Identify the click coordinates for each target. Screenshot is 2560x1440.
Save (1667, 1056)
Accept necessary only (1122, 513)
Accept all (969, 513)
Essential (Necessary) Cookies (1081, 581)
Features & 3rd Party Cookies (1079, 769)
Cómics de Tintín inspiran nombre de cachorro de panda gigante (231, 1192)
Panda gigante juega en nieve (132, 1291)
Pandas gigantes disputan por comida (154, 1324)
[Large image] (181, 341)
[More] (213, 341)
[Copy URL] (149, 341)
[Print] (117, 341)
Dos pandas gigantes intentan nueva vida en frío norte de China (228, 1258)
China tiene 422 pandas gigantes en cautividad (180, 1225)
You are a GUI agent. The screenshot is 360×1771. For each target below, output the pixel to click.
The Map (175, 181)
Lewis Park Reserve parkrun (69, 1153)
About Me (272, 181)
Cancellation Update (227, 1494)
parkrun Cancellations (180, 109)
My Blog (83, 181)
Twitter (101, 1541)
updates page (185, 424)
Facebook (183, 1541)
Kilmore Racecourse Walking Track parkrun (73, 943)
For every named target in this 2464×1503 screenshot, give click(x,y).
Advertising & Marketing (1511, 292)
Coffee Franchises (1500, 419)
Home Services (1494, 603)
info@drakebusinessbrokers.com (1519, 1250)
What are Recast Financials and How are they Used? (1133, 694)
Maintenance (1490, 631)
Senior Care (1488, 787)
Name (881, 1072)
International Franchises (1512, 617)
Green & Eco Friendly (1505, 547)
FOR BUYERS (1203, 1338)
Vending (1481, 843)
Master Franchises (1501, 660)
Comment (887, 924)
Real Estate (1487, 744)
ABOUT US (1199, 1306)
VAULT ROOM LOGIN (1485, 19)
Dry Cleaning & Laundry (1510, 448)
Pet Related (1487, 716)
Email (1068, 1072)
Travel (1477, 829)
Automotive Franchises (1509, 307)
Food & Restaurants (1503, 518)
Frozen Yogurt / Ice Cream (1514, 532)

**Task details**.
Read through the listing and copy each line in which the word "China" occurs.

**Written response**.
Dos pandas gigantes intentan nueva vida en frío norte de China (228, 1258)
China tiene 422 pandas gigantes en cautividad (180, 1225)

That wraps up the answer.